El poeta no siente nostalgia por el mundo (clásico) perdido. Entre otras razones porque el arquetipo de la cultura griega no es un punto fijo, detenido de la historia, sino un proceso que discurre desde la cohabitación con los dioses al desarraigo, que comienza con la mímesis y conduce –sin remedio– al nihilismo. Feuerbach lo resumió con estas palabras: “El primer pensamiento fue Dios, el segundo fue la razón y el tercero, el hombre”. “Las Elegíasexplica Andreu Jaume– “son un intento de revertir esa separación entre el decir poético (convertido primero en ornamento y más tarde en frustración) y la verdad, devolviendo la belleza a su lugar originario”. A la cotidianidad en la que, sordos y ciegos, habitamos.

Rilke

Rilke encuentra así la restitución que transforma el espíritu: venimos al mundo para cantar la vida –mientras acontece– porque los templos antiguos han sido derribados para siempre. Carentes de refugio, nuestra salvación reside en esa variante de abstracción sensorial que juzga a la naturaleza, y a las cosas, como las expresiones del tránsito humano. El poeta fabrica de esta manera una epifanía íntima que recuerda al Plotino de Las Enéadas. El principio de unidad del antiguo filósofo griego se convierte en Rilke en una apertura hacia la muerte.

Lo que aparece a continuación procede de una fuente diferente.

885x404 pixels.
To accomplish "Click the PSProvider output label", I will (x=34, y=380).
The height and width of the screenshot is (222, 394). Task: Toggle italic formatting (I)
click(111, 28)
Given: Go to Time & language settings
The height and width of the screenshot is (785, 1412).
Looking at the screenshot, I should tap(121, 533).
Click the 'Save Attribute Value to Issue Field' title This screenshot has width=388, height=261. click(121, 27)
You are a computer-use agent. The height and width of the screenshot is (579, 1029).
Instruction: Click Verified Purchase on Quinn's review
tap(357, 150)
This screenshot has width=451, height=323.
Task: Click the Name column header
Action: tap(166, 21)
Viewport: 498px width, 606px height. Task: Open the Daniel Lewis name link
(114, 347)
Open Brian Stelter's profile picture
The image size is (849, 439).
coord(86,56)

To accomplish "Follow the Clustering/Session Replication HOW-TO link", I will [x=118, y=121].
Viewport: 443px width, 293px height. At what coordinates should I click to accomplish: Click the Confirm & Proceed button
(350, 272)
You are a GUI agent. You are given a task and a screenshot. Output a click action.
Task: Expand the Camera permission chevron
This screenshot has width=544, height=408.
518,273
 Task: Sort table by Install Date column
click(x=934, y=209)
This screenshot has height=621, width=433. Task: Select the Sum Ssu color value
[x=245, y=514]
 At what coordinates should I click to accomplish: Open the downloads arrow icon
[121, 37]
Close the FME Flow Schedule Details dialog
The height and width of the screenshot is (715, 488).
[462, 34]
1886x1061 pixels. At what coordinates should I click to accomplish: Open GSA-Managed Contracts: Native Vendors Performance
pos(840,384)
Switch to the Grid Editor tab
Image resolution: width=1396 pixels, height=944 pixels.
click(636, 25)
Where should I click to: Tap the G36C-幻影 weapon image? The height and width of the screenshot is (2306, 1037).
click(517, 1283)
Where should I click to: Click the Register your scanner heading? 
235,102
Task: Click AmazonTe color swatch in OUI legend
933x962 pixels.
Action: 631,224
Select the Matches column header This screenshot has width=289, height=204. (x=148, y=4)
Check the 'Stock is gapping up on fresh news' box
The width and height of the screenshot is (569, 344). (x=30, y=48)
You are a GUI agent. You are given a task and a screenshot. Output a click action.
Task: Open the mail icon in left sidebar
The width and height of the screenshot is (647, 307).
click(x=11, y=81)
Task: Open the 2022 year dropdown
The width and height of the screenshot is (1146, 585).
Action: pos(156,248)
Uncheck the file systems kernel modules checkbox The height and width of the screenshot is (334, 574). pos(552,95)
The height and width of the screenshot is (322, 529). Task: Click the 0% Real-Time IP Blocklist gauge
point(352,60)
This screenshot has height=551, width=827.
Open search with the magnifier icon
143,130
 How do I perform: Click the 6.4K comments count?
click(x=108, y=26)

La eternidad, lo perpetuo, lo irremediable, es la desaparición de todos los seres. Los animales, los niños o los héroes, sin embargo, ignoran esta fatídica certeza. Son locos felices. Inmortales en su perpetuo presente. Su ignorancia ante esta amenaza define su relación con el mundo. ¿En qué puede creer la humanidad cuando se sabe condenada de antemano? En el lenguaje poético, que eterniza lo que nombra, dota de un aura perdurable a todas las cosas y nos arraiga en el tiempo pasajero. “Quizá hemos venido para decir casa / puente, manantial, puerta, frutal, ventana / a lo sumo columna, torre…pero decirlo, entiéndelo, / oh, decir tal como las cosas mismas nunca creyeron / íntimamente ser”.

Rilke en el Hotel Byron de París

Rilke en el Hotel Byron de París

Tras el velo de la alétheia está la negra sombra. Negarlo nos convierte en las marionetas del destino. Aceptarlo, disfrutando de la gloria de haber sido terrestres, ensancha el estrecho sendero de la vida y convierte a la imbatible adversaria en la llama de una existencia plena: “(…) Las noches, las altas noches estivales, / las estrellas, las estrellas de la tierra. / Oh, estar muerto un día y saberlas infinitas, / todas las estrellas, cómo olvidarlas”. El hondo aliento hímnico de Rilke proclama que vivir para siempre es una quimera imposible. Haber vivido con conciencia de lo sagrado, en cambio, es una victoria que dura toda la eternidad.